Riccitiello continued, questioning Activision's leadership and Treyarch's ability: "This management team started with this goal really two and a half years ago and our first entry really was Battlefield: Bad Company, and you’ll see a lot about Battlefield 3 next year, which I think is, at least from our perspective, designed to be the one that is the big leap forward; the one that is going to help a lot. I don’t know that having two guys that probably don’t play the games, in the form of the CEO of Vivendi and the CEO of Activision, come out and say 'Treyarch is our lead developer,' like you could anoint that. They didn’t make a 90-rated game; I think it’s 86 now. I don’t think review scores are the be-all, end-all, but we all know a mid-90 when we see it, but this was mid-80s. I don’t think you could anoint them by an executive saying, 'it’s so.' The question, I think, really is, 'what developer is going to put forward the next great FPS that sort of follows [what Infinity Ward did]?” It’s wishful thinking, and let’s hope for Activision’s sake they’re right. I think it’s far from proven that the gaming consumer views a product from Treyarch in the same category as a product from what was Infinity Ward."

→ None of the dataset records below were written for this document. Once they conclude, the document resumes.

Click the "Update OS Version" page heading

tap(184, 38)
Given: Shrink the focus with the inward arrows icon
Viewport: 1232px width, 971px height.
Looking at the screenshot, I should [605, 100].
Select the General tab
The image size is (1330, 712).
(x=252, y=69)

As for EA's continued assault on the shooter category, Riccitiello added that "next year we’ll make a lot more progress. We’ve got a couple of third-party games in the form of Crysis 2 and Bulletstorm, and then our big focus is Battlefield 3 in the second half of the year. I’d be shocked if we didn’t take a notch out of [Activision]."


1 Comments
December 17, 2010
I definitely will be waiting for this! And Battlefield 3 out next year? That's kinda soon IMO, I thought the developers weren't being rushed. And it also sounds like Bulletstorm and Crysis 2 will be the backup xD. I heard you could win Battlefield 3 at http://enterbf3.com, but who knows :/. I'll probably get it for the 360 though.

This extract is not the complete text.